Bud Baxter (Jack Lemmon, perfeito em sua
inquietude e perplexidade) ocupa uma função curiosa e extracurricular no grande
escritório em que trabalha: Embora seja um funcionário insignificante, os
favores constantes prestados aos tubarões maiores representam possibilidade de
crescimento profissional.
Sendo solteiro, sozinho e com pouca aptidão
para a conquista das mulheres, ele pode deixar seu apartamento constantemente
disponível às escapadelas (não raro extraconjugais) dos executivos da empresa. Esse
arranjo o faz alguém bem quisto entre os figurões.
Ocasionalmente, algum contratempo (como um
acesso inesperado de gripe) obriga Bud a rever suas combinações –vez ou outra,
afinal, ele precisa de seu apartamento para simplesmente repousar nele!
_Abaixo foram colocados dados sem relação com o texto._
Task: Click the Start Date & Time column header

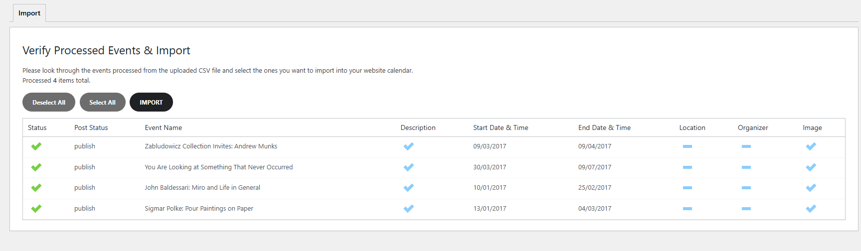Action: (x=501, y=128)
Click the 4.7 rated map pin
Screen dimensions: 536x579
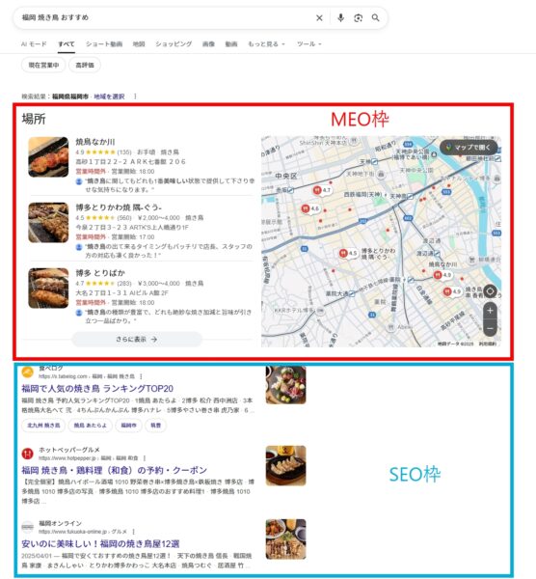click(322, 190)
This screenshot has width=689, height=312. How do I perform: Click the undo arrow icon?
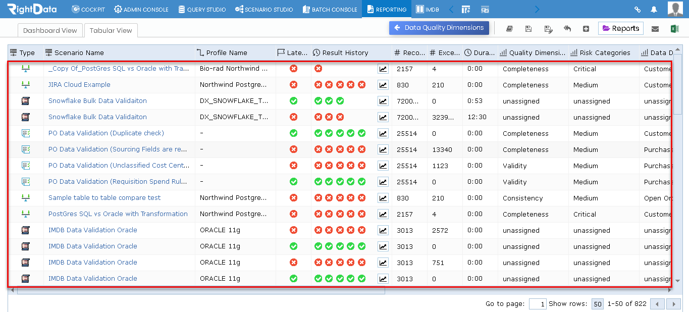(567, 29)
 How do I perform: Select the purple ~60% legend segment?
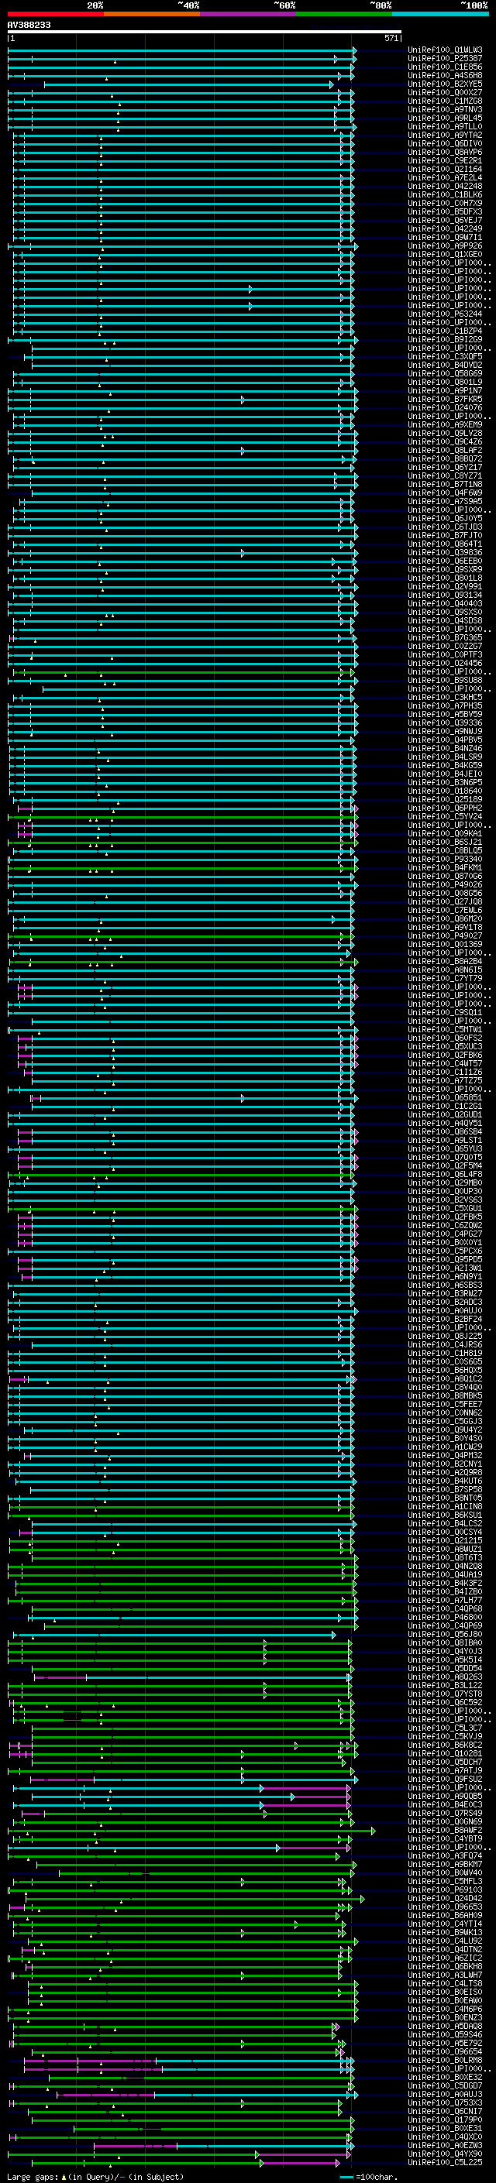click(248, 14)
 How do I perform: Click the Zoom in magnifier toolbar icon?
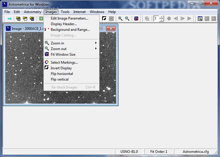tap(120, 19)
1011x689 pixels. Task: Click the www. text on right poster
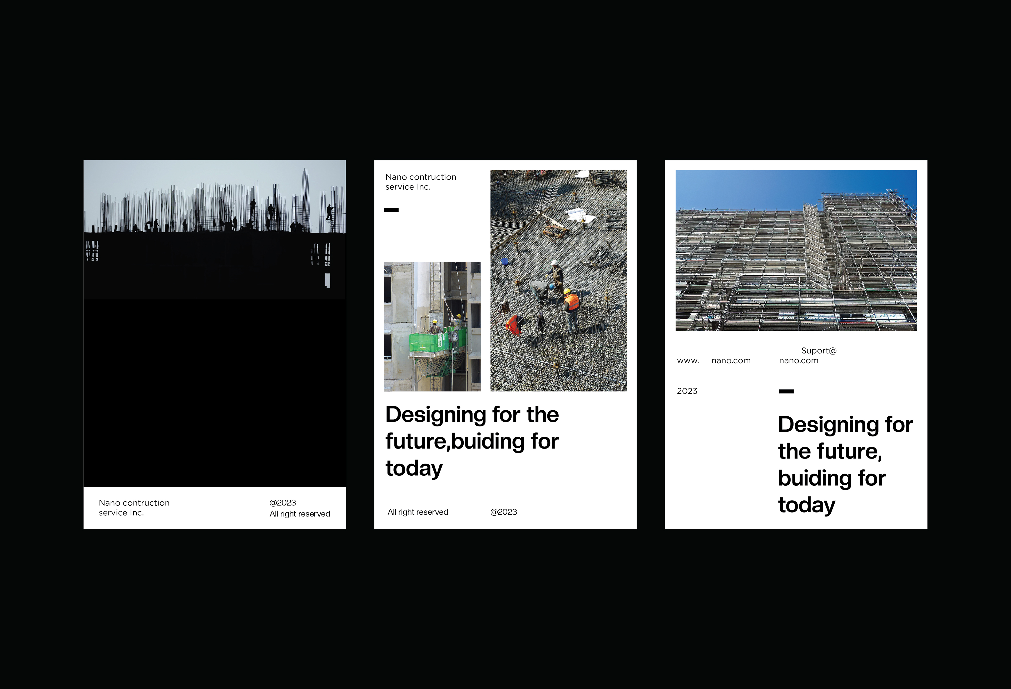coord(688,361)
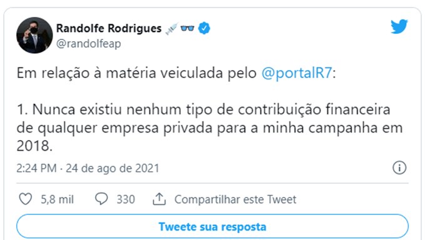Click the tweet text about campanha 2018
425x240 pixels.
coord(209,128)
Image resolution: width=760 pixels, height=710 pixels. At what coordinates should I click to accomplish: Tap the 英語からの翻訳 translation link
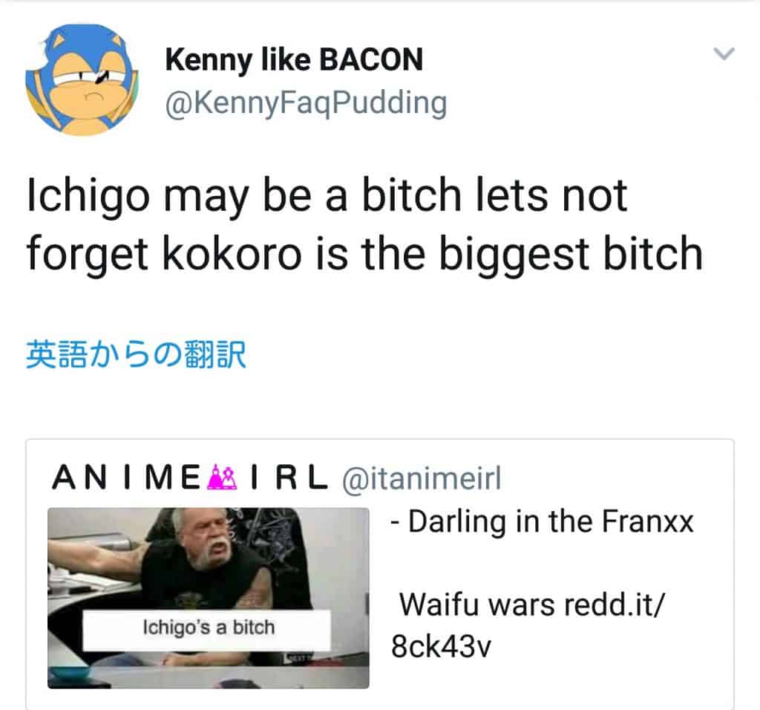137,354
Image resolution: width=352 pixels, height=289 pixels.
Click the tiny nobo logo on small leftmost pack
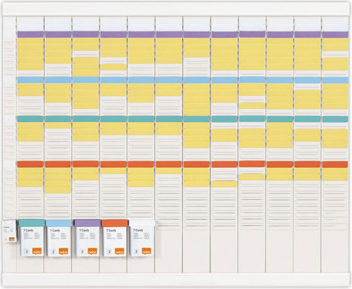tap(12, 239)
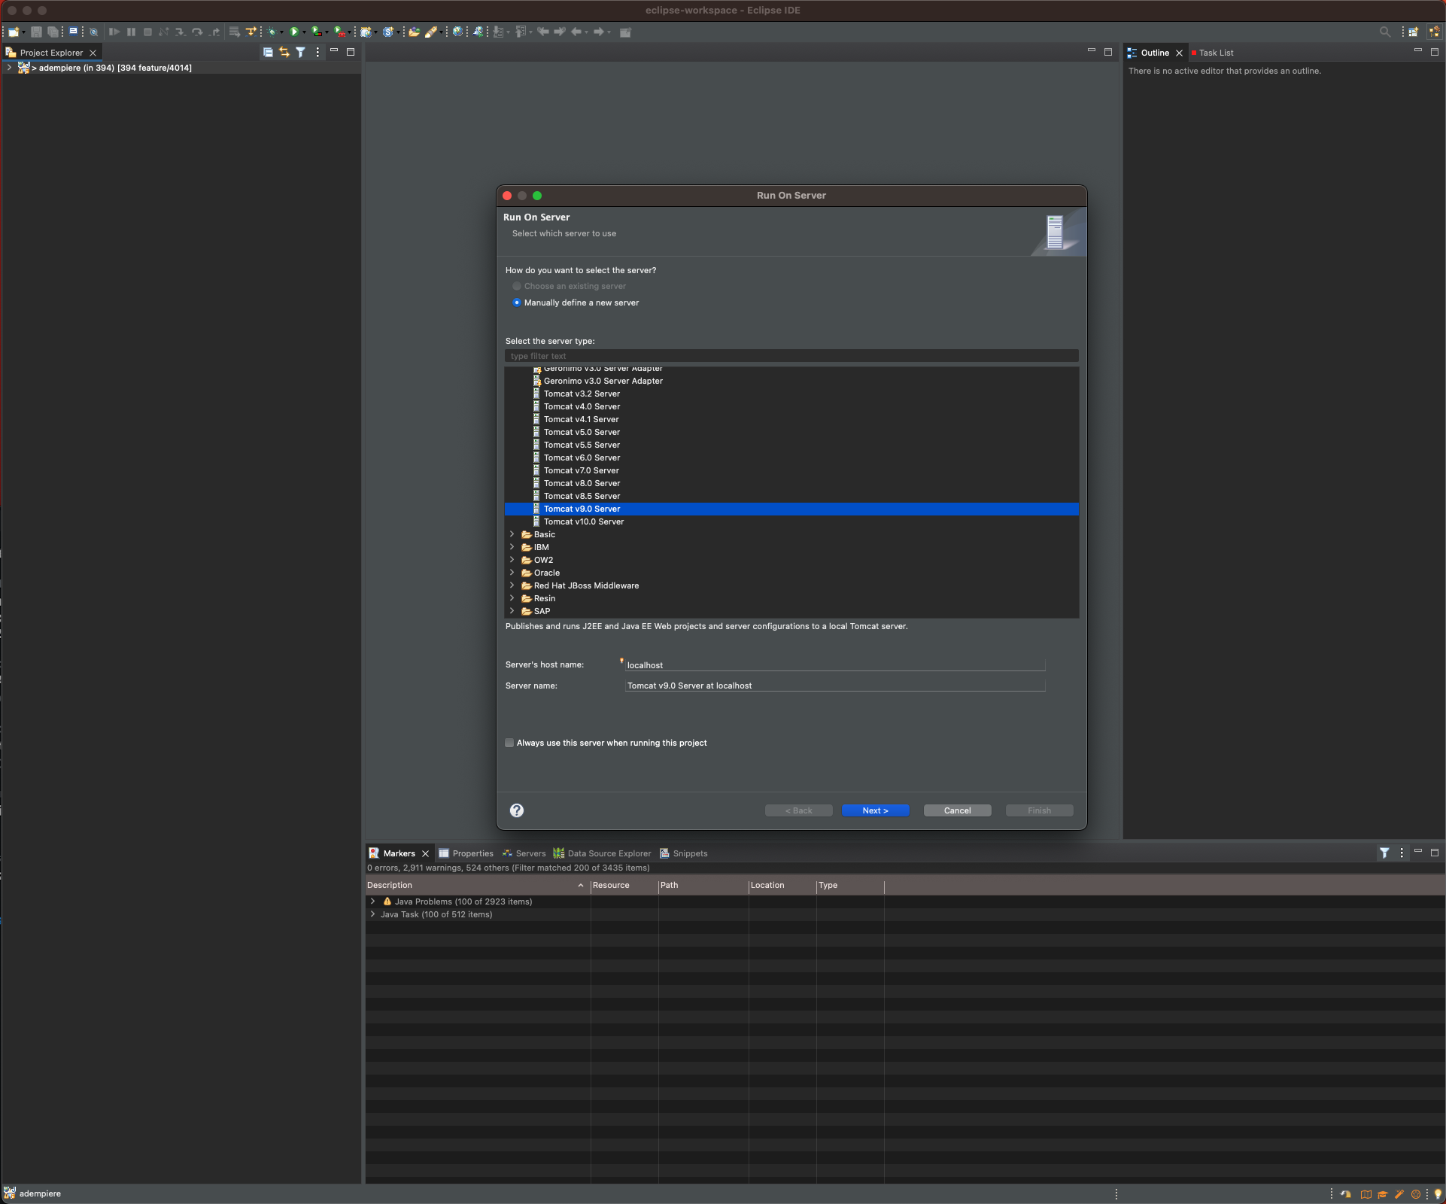Type in the server type filter field
The image size is (1446, 1204).
tap(791, 355)
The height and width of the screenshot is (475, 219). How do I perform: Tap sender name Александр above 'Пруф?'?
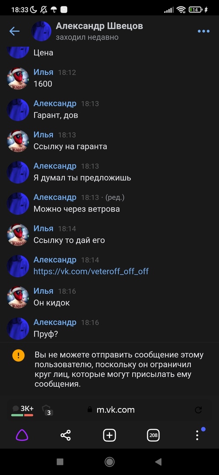click(x=55, y=322)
E,
nesse sentido, o comentário social implícito na situação prodigiosamente bem
construída pelo diretor Billy Wilder, ganha as mais rasgadas ênfases de comédia
–nada de circunstancias dramáticas ou empostadamente sérias, para Wilder a
reflexão atinge um contexto mais amplo e penetrante se ela vem enlaçada no
charme e no envolvimento do humor.
Claro que, em algum momento, na observação a
que se pretende, o filme haverá de ganhar algum realce mais austero; mas isso
só o faz inclinar sutilmente para outro gênero do qual Wilder pode se gabar de
ter sido um dos pioneiros –a comédia romântica: Quando pouco a pouco começa a
se afeiçoar à uma jovem secretária da empresa (Shirley MacLaine, encantadora),
Bud descobre que ela é uma das inúmeras jovens que terminam as noites
conduzidas para seu apartamento onde exerce a nada lisonjeira ocupação de
amante de um dos patrões. Um detalhe que logo o fará ver seu envolvimento nesse
arranjo sórdido –envolvimento este que Bud, até então, enxergava com
auto-indulgência. Se os patrões eram cafajestes com as mulheres, ele não tinha
nada com isso. Fornecia o apartamento somente, mantendo-se de consciência
limpa.
Ledo engano, é o que Wilder fará seu
protagonista perceber: Ao proporcionar as condições para que o mau-caratismo
machista possa se aproveitar de jovens subordinadas, Bud se coloca numa
situação em que, mesmo sem usufruir do abuso é, também ele, um abusador.
Audacioso e certamente inovador na denúncia
trabalhista que vislumbrar em tempos que a própria revolução sexual era uma
novidade, “Se Meu Apartamento Falasse” esconde habilmente seu teor controverso
com uma impecável aura de romance cativante –no que o par composto por Lemmon e
MacLaine se mostra uma escolha certeira.
Como é comum em sua filmografia, Wilder une
primorosamente uma insuspeita capacidade de divertir de forma inteligente com
uma pertinente e esperta compreensão das mazelas corruptíveis da realidade.